═══ DATA LINES ═══

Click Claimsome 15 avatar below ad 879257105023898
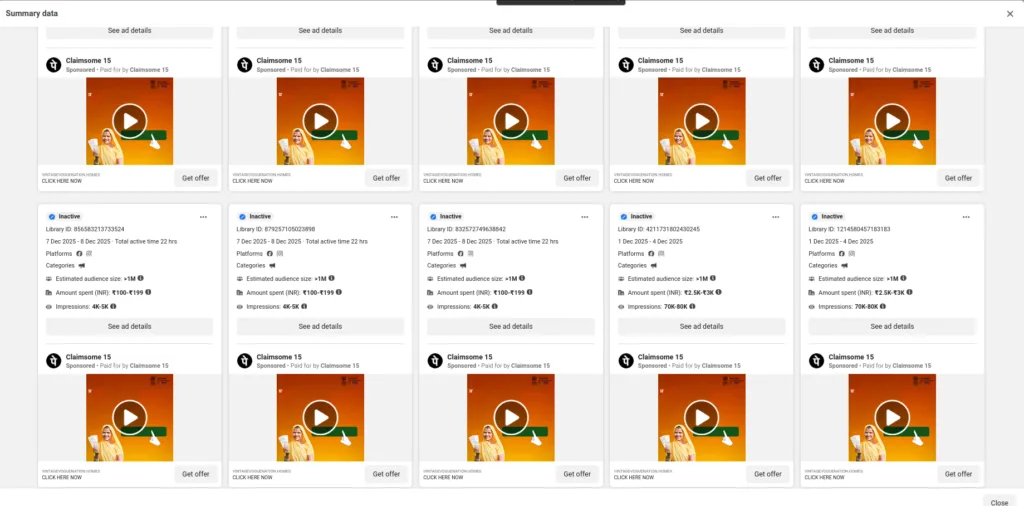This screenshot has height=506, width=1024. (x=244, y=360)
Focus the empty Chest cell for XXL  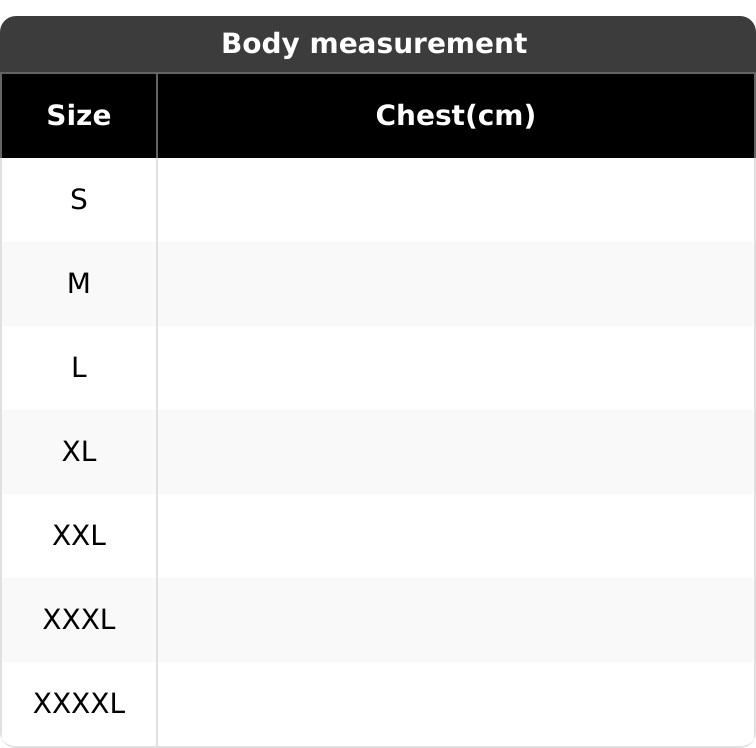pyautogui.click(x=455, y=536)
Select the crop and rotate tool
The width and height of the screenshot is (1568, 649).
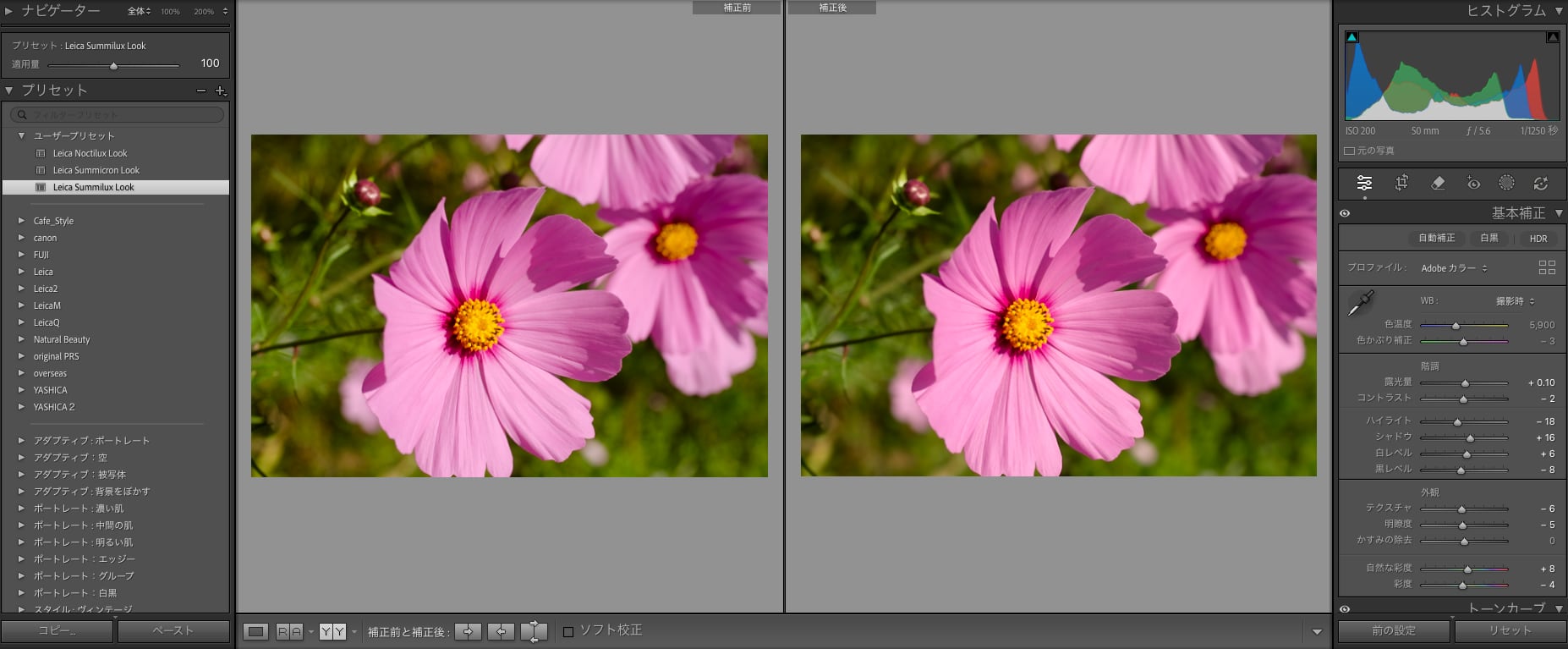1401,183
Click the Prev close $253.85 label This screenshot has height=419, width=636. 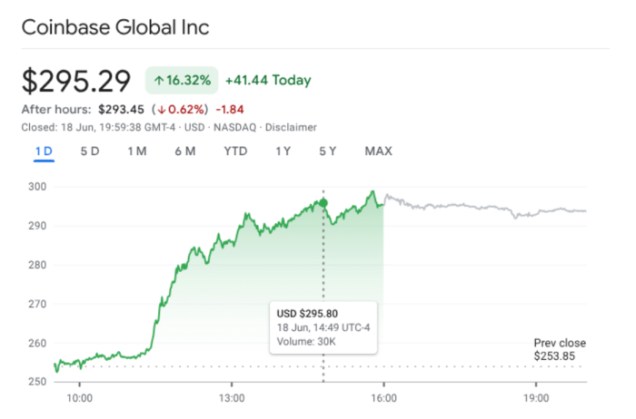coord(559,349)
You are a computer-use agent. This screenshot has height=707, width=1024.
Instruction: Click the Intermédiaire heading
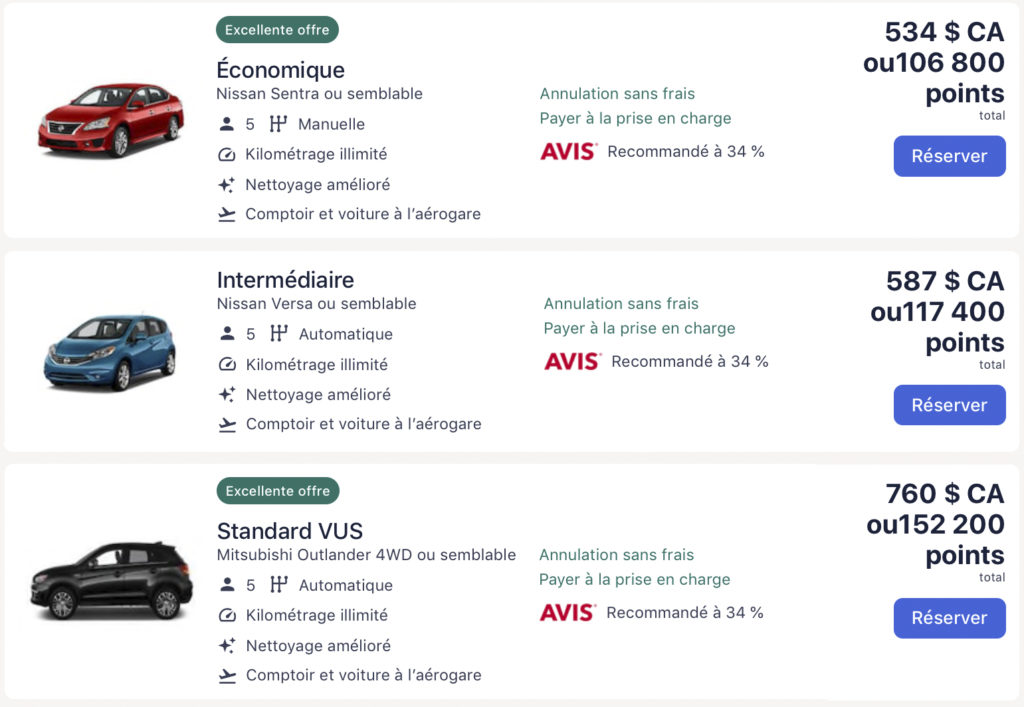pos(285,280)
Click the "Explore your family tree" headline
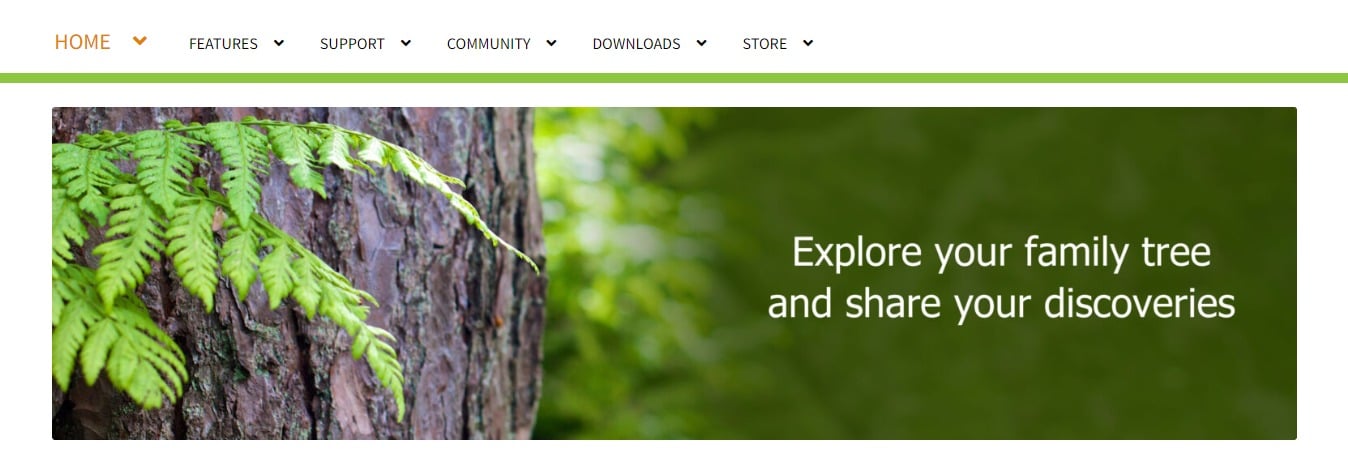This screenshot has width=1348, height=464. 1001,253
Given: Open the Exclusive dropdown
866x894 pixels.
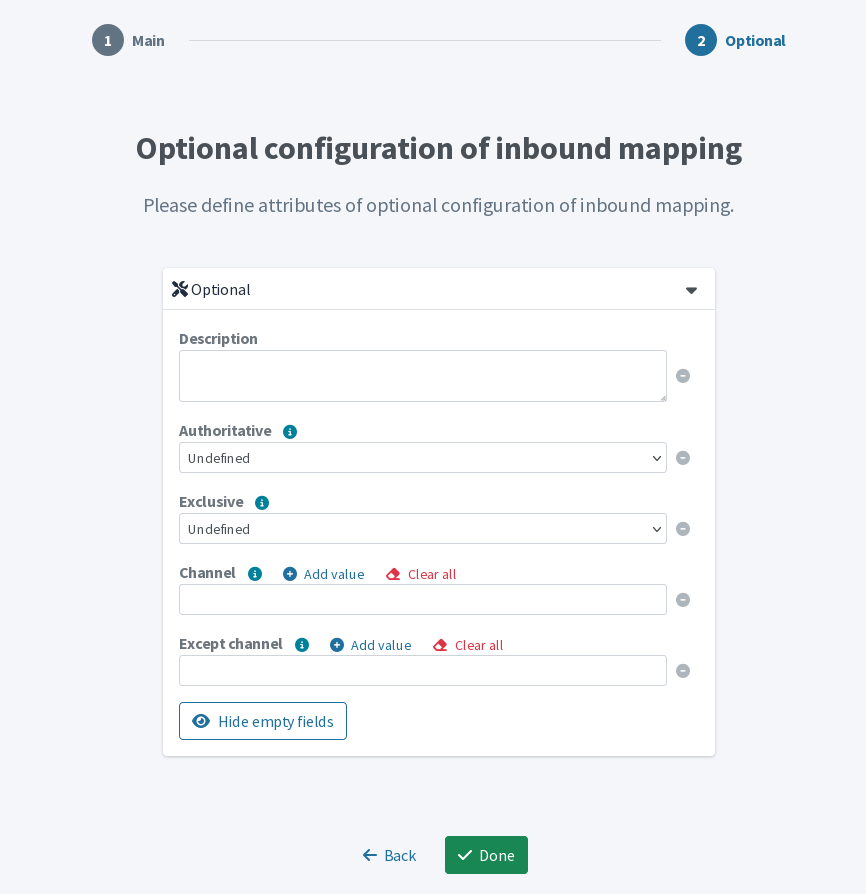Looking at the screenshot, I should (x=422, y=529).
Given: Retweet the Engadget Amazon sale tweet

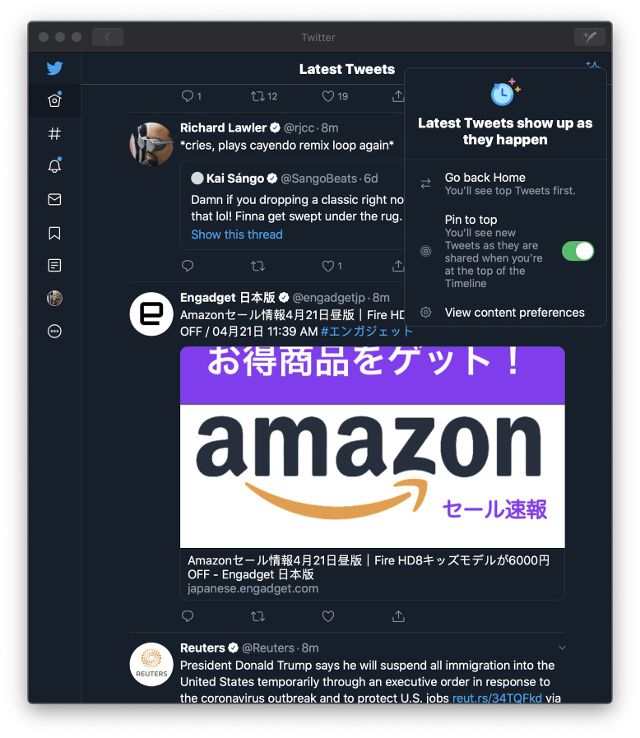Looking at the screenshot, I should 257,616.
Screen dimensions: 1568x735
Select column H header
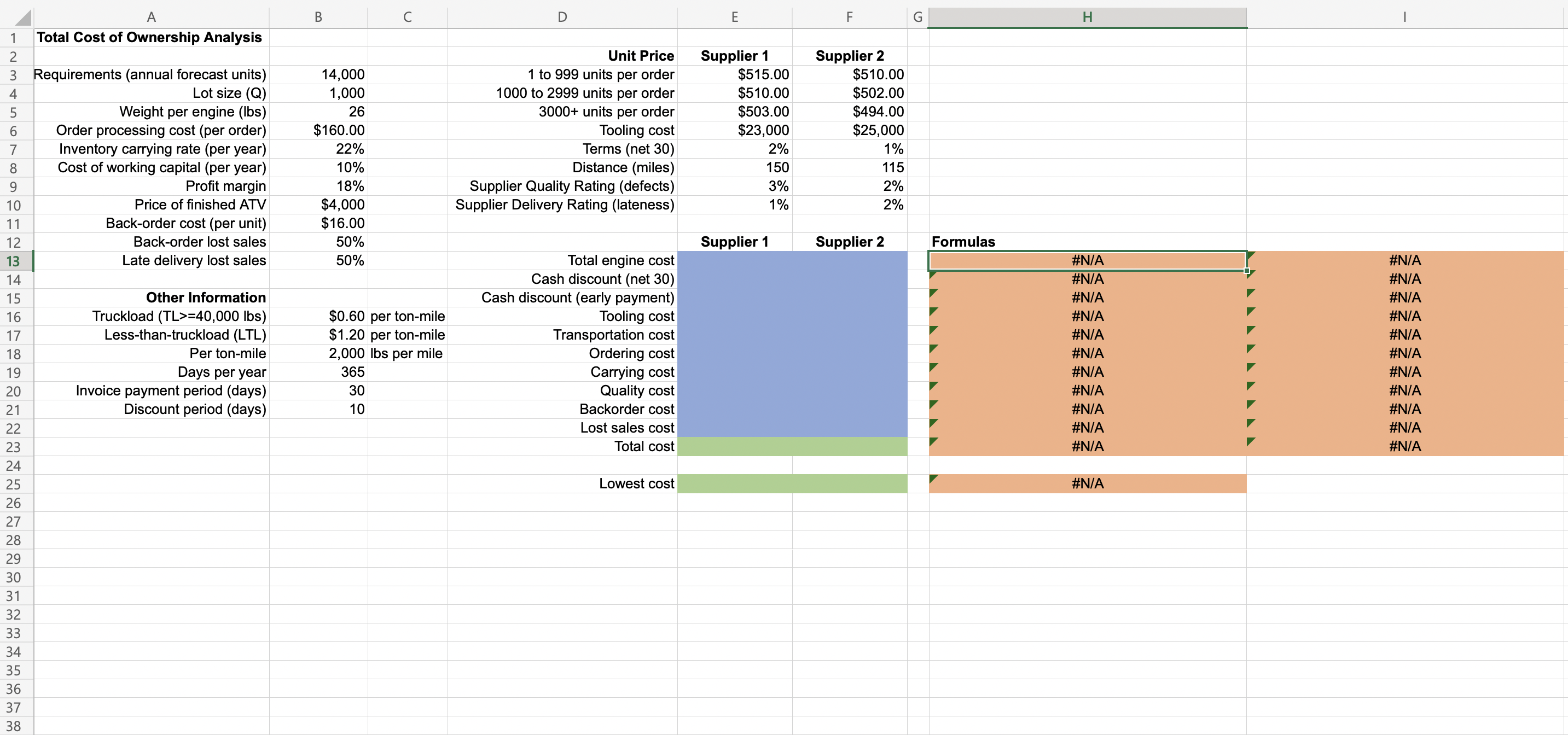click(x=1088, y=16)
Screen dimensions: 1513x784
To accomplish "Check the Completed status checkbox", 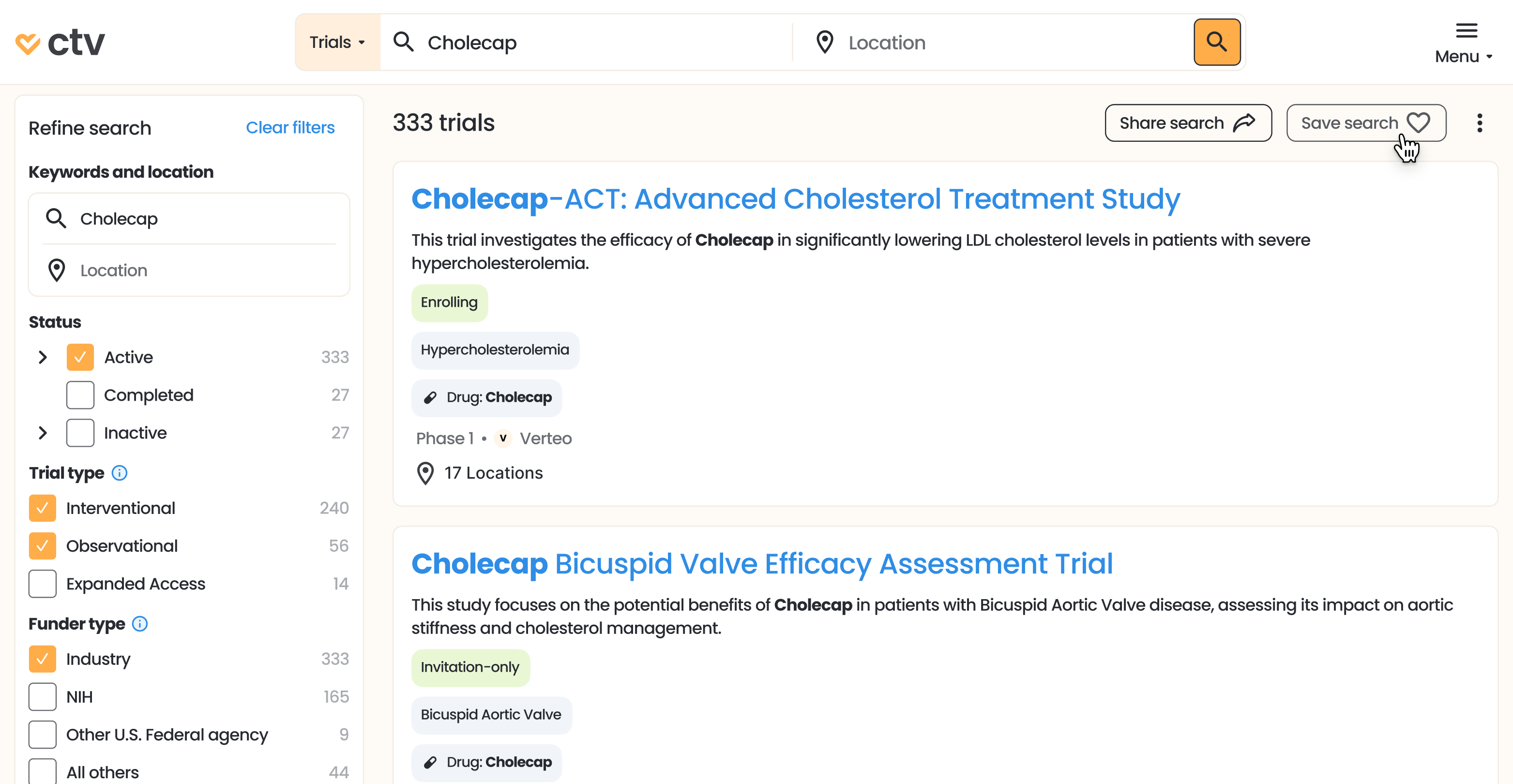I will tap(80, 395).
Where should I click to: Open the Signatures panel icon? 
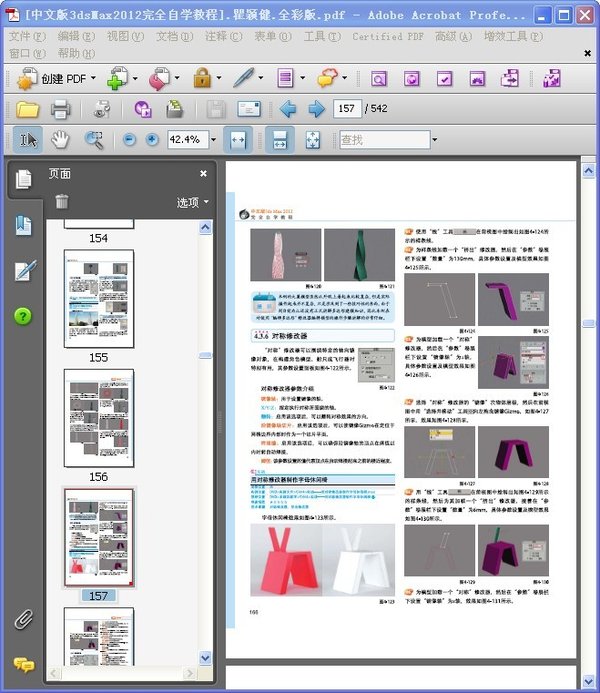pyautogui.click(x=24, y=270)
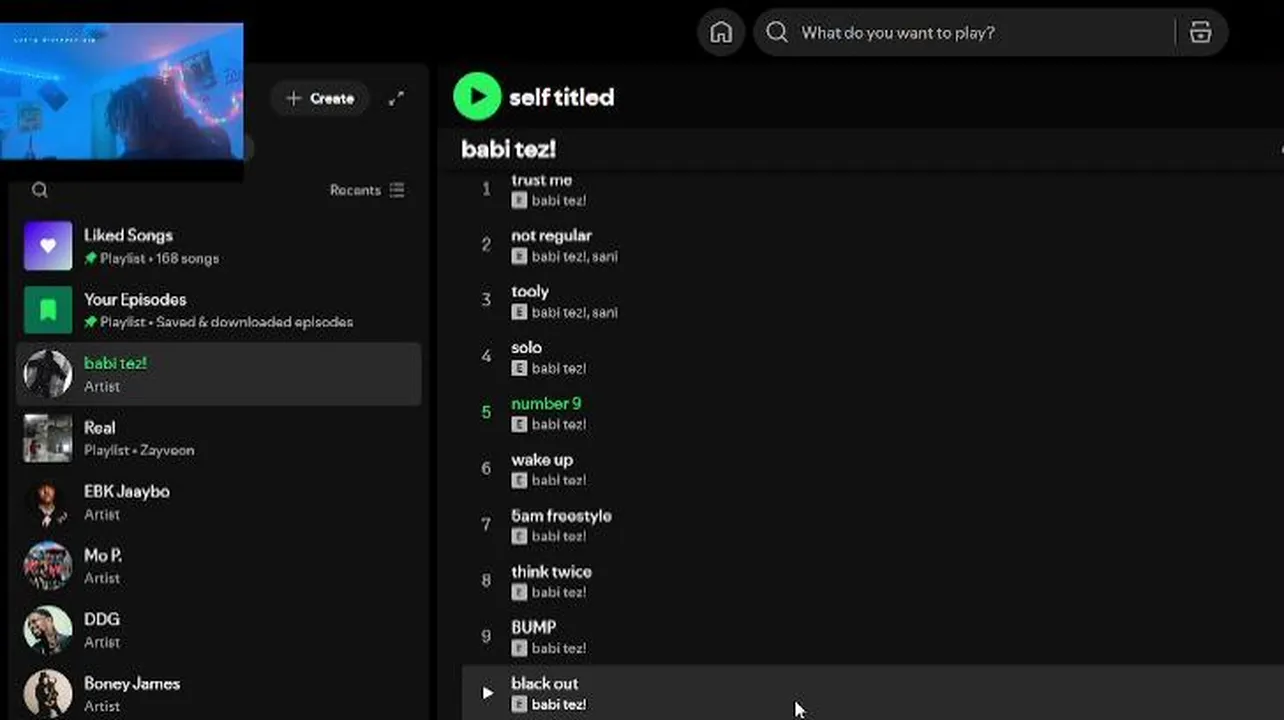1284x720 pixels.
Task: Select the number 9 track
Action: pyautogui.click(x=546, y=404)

═══

TASK TO COMPLETE
Pull out every line of the records that contains the string "dimensions". Case matters.

FINISHED ANSWER
Screen dimensions: 1568x735
Screen dimensions: 1513x784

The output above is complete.